=== PASSAGE ===
Nicaragua: Defending life and putting an end to extractivism in the region

Following the passing of 2 hurricanes, IOTA and ETA, in November through Central America, mainly in Nicaragua and Honduras, the consequences of the catastrophe are devastating. These effects literally keep submerging the most vulnerable social sectors that were left on their own by the governments of the region. The recovery situation is desolating and indicates a worsening of the crisis that increasingly spreads further to wide sectors of the population, not only in terms of infrastructure but also in the social fabric, security, food sovereignty and the conservation of the territories, mainly in the Central American Caribbean.

In this article, we invite you to collectively reflect on the current production/development model in our society. We must question its extractive and depredatory nature, its nuances of colonial domination, ecocide, historical genocide and systematic violations of human rights and nature, protected by the national bourgeois governments. We want to think new kinds of ecologic production that favor the majorities and have an eco-socialist perspective.
===
== WHAT TO WORK ON ==
[a] Revise the article on Nicaragua, starting with "In this article, we" and going on through "an eco-socialist perspective.", and change "ecologic" to "sustainable".
[b] Carry on the article on Nicaragua and extractivism from its final sentence.
The records that follow are from a separate source and have no connection to the article on Nicaragua.
=== INFORMATION PROVIDED ===
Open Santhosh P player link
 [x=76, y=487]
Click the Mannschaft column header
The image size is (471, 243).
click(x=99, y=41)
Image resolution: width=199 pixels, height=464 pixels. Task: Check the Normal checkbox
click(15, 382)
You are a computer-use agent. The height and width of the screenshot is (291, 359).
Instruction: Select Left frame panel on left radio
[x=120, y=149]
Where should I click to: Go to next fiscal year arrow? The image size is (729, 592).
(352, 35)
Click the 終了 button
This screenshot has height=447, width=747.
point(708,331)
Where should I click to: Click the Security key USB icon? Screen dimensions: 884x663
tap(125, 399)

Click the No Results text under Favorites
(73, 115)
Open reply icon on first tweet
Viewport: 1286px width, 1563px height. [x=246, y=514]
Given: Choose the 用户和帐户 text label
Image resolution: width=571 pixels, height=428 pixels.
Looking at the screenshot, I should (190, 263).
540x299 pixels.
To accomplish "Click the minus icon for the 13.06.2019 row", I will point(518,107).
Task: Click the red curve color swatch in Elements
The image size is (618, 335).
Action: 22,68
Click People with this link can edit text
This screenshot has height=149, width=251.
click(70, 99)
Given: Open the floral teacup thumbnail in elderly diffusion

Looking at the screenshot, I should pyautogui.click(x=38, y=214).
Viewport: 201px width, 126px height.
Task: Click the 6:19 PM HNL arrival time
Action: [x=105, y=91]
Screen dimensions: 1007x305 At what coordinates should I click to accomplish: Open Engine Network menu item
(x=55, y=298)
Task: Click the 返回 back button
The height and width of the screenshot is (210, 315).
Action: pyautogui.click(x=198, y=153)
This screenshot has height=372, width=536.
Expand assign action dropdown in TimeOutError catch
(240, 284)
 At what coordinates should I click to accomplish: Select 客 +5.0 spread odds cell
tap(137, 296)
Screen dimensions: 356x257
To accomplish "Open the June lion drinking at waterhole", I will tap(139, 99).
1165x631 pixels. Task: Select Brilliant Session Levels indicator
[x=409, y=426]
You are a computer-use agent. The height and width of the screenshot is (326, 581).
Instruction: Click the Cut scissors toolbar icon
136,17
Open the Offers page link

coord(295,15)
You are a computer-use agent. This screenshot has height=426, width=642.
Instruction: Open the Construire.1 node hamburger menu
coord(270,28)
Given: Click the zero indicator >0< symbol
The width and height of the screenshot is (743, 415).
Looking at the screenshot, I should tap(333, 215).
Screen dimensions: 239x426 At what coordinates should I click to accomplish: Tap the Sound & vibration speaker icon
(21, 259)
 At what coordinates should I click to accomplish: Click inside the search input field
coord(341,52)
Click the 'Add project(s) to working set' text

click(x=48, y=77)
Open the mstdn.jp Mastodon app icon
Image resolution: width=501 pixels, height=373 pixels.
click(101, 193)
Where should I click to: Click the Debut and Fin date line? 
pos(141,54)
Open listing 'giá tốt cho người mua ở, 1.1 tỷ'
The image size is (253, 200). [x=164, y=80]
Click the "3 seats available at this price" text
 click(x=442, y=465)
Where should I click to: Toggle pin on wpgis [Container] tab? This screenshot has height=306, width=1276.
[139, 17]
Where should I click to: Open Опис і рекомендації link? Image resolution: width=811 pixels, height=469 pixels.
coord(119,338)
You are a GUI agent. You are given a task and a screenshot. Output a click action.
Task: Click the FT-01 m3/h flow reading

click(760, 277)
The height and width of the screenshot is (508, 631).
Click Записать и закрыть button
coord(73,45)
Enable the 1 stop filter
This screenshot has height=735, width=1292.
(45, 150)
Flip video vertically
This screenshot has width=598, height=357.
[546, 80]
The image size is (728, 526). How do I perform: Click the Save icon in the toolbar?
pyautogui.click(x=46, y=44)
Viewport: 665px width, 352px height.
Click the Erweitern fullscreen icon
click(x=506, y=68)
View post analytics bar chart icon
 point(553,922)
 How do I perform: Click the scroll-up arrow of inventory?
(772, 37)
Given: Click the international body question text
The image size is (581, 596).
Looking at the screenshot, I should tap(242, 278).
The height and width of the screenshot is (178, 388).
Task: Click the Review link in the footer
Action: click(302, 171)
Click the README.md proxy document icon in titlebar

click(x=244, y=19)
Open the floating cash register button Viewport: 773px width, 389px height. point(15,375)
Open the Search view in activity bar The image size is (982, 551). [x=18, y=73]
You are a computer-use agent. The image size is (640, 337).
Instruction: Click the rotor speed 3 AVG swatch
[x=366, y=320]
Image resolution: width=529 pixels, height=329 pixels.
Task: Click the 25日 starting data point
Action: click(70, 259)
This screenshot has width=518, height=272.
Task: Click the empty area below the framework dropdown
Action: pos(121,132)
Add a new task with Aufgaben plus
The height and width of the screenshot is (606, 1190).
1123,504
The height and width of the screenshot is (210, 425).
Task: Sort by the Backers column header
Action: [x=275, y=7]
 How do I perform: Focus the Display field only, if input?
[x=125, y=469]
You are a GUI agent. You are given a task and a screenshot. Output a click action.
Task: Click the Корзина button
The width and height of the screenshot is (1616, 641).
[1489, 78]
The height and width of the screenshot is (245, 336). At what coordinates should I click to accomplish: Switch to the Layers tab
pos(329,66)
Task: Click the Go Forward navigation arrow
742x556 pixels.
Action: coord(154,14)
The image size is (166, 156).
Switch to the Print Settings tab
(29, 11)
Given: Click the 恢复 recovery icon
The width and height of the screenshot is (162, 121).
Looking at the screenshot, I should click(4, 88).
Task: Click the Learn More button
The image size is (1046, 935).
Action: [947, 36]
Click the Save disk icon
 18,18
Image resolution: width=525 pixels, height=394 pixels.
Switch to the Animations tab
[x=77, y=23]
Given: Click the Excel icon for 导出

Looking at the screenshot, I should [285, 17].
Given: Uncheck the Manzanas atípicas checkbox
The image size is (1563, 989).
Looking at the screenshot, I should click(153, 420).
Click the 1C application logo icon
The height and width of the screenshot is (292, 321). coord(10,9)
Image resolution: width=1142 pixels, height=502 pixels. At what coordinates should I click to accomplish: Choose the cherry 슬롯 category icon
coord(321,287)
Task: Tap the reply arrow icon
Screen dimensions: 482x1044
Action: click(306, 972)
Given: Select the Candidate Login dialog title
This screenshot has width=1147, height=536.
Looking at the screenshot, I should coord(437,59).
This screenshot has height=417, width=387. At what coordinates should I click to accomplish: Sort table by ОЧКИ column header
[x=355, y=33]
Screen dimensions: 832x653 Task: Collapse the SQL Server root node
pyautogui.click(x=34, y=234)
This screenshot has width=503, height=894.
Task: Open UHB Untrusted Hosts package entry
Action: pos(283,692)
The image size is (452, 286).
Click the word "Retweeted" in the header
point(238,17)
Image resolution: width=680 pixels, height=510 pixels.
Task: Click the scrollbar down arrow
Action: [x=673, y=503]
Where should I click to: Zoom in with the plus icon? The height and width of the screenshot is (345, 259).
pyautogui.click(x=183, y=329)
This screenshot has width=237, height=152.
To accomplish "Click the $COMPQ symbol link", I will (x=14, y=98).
===
== YOUR RESPONSES ==
[a]
In this article, we invite you to collectively reflect on the current production/development model in our society. We must question its extractive and depredatory nature, its nuances of colonial domination, ecocide, historical genocide and systematic violations of human rights and nature, protected by the national bourgeois governments. We want to think new kinds of sustainable production that favor the majorities and have an eco-socialist perspective.

[b]
By Alternativa Anticapitalista

Where there are mines, only ruins are left

On December 4th, a new tragedy linked to the mining activity struck again. More than 14 “güiriseros” from an artisan mining company in the municipality of San Carlos, Río San Juan, were buried during a collapse that dumped several tons of earth over their bodies, causing the immediate death of those workers. The response of the National System of the Prevention, Mitigation and Attention to Disasters (SINAPRED) was insufficient. After searching for 17 hours and rescuing 2 bodies, the government decided to suspend the excavations, leaving 14 families with the anguish of not finding the bodies of their loved ones.

These kinds of “accidents” are increasingly more frequent in our country as a result of the mining activity. Let’s remember last 3rd of November when 2 güiriseros died in Bonanza, in the north Caribbean of Nicaragua.  The same happened in the middle of the year with 3 young miners that were buried alive in the municipality of Villanueva, in the department of Chinandega. They do not seem to be the last examples of this evil.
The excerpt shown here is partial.